Objective 1
Reproduce the part of the review of Hammett's five novels that opens with the words containing "14th-Apr-2015 04:29 pm" and closes with "in warped form.)".
Objective 2
In the review of Hammett's five novels, which novel is named as the reviewer's favorite?

Passage provided
.....

14th-Apr-2015 04:29 pm - UBC: Dashiell Hammett,5 Novels
ws: hamlet
Dashiell Hammett:  Five Complete Novels: Red Harvest, The Dain Curse, The Maltese Falcon, The Glass Key, and The Thin ManDashiell Hammett: Five Complete Novels: Red Harvest, The Dain Curse, The Maltese Falcon, The Glass Key, and The Thin Man by Dashiell Hammett




I'm gonna be honest right up front and say that my favorite of these novels is The Thin Man. I read the others with interest, but I'm unlikely to read them again. The Thin Man may get added to my stack of comfort reading. (I think it's not a coincidence that nobody made more Sam Spade movies, but Nick and Nora had a very long life in Hollywood, even if in warped form.)

So. Dashiell Hammett, generally considered the founder of the hard-boiled mystery genre. Having read his novels, my feeling is that all hard-boiled mysteries should be set during Prohibition, because there's a way in which the use of alcohol conveys the setting perfectly. Alcohol is illegal, but you can find it everywhere; the police are just as bad as anyone else. And that expresses the layer of corruption, like smog, that permeates--and saturates--every godforsaken inch of the territory Hammett covers.

.....

Saved entries
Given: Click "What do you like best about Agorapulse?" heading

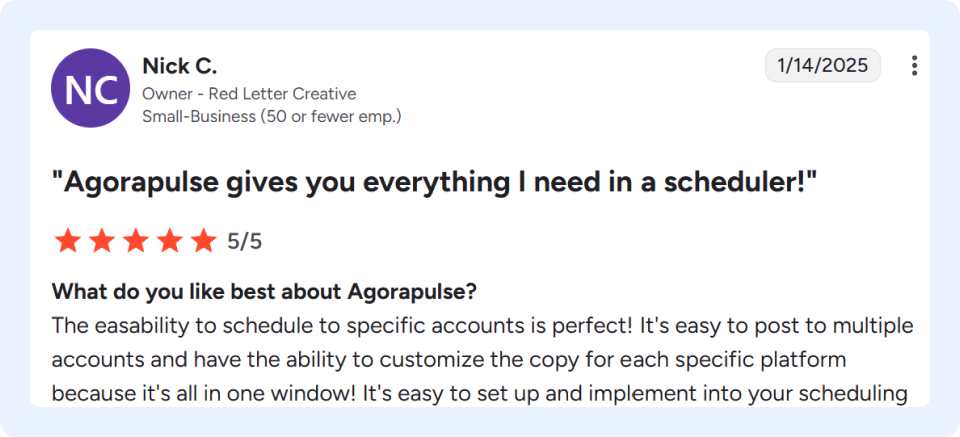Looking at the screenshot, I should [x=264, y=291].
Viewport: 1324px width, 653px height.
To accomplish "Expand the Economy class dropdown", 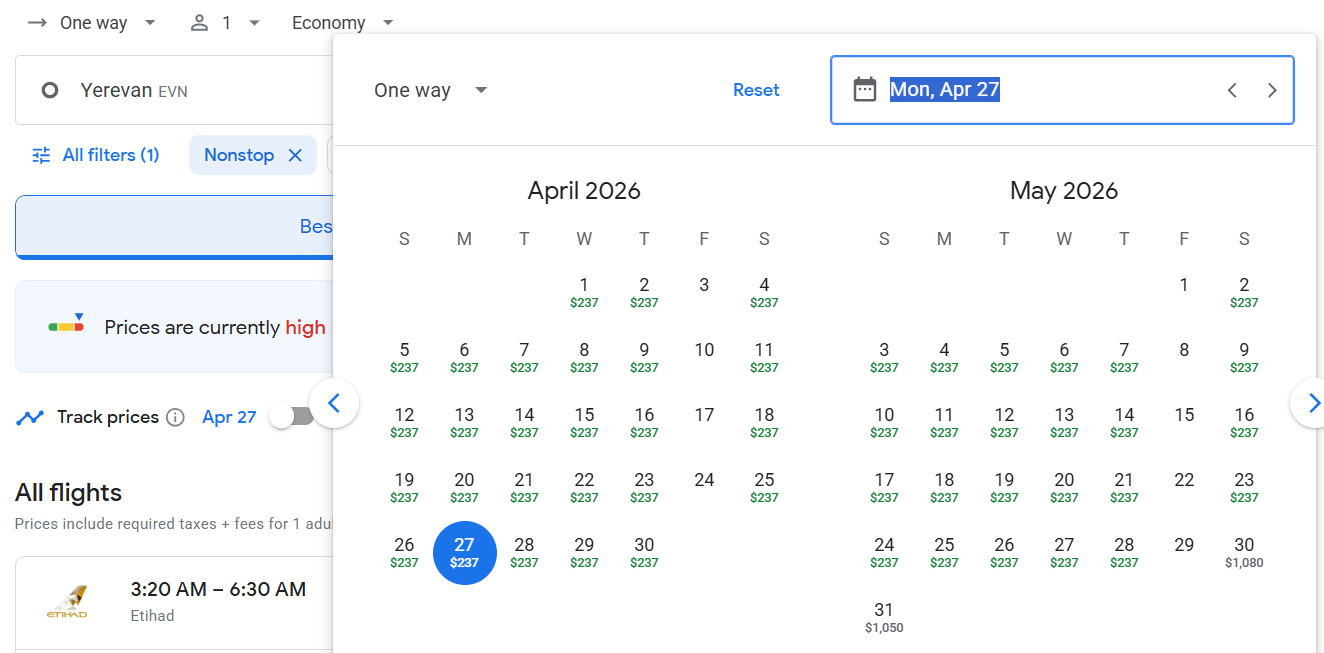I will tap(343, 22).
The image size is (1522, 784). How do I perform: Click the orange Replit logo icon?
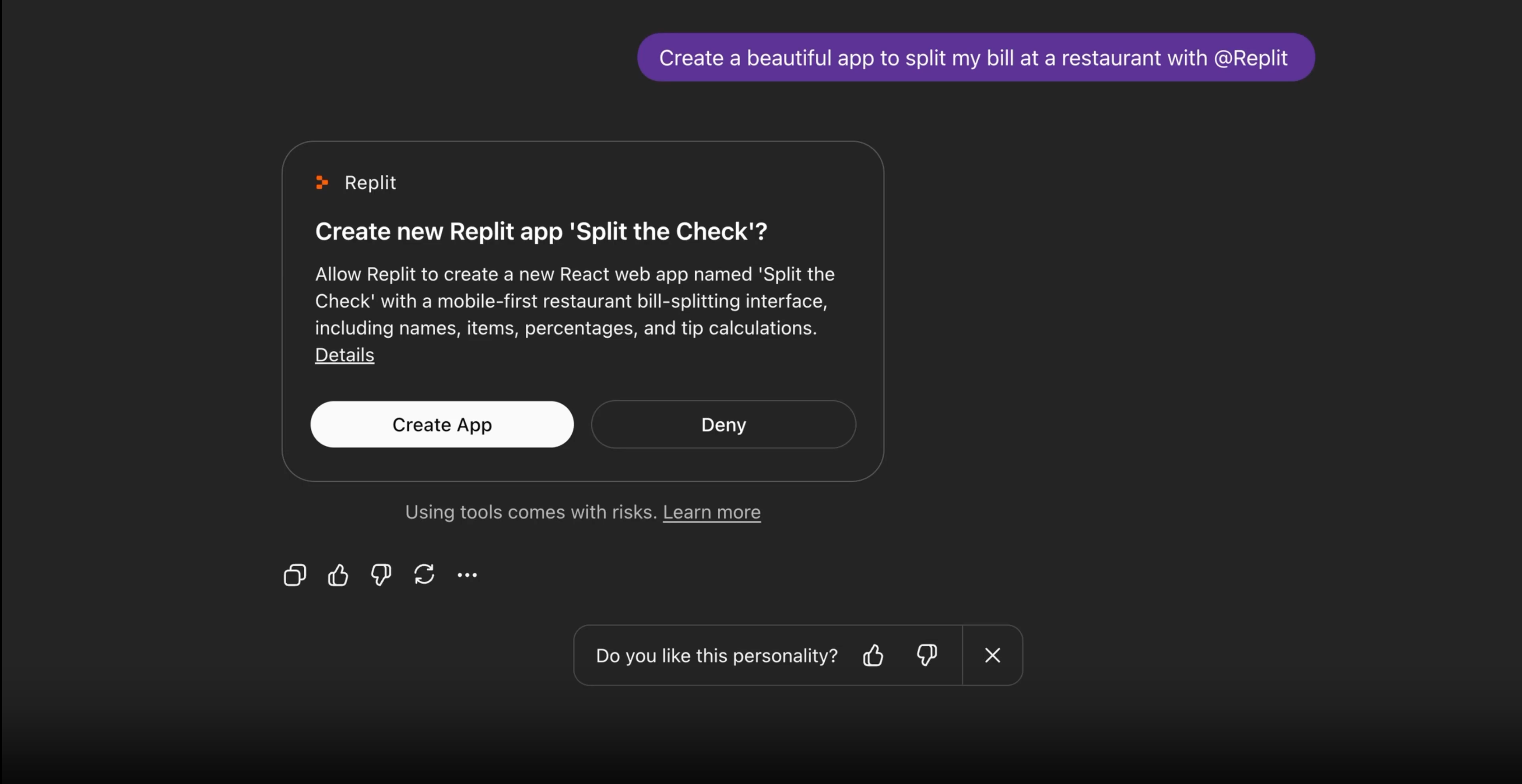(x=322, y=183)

.....

Exercise output 1
14th-Apr-2015 04:29 pm - UBC: Dashiell Hammett,5 Novels
ws: hamlet
Dashiell Hammett:  Five Complete Novels: Red Harvest, The Dain Curse, The Maltese Falcon, The Glass Key, and The Thin ManDashiell Hammett: Five Complete Novels: Red Harvest, The Dain Curse, The Maltese Falcon, The Glass Key, and The Thin Man by Dashiell Hammett




I'm gonna be honest right up front and say that my favorite of these novels is The Thin Man. I read the others with interest, but I'm unlikely to read them again. The Thin Man may get added to my stack of comfort reading. (I think it's not a coincidence that nobody made more Sam Spade movies, but Nick and Nora had a very long life in Hollywood, even if in warped form.)

Exercise output 2
The Thin Man.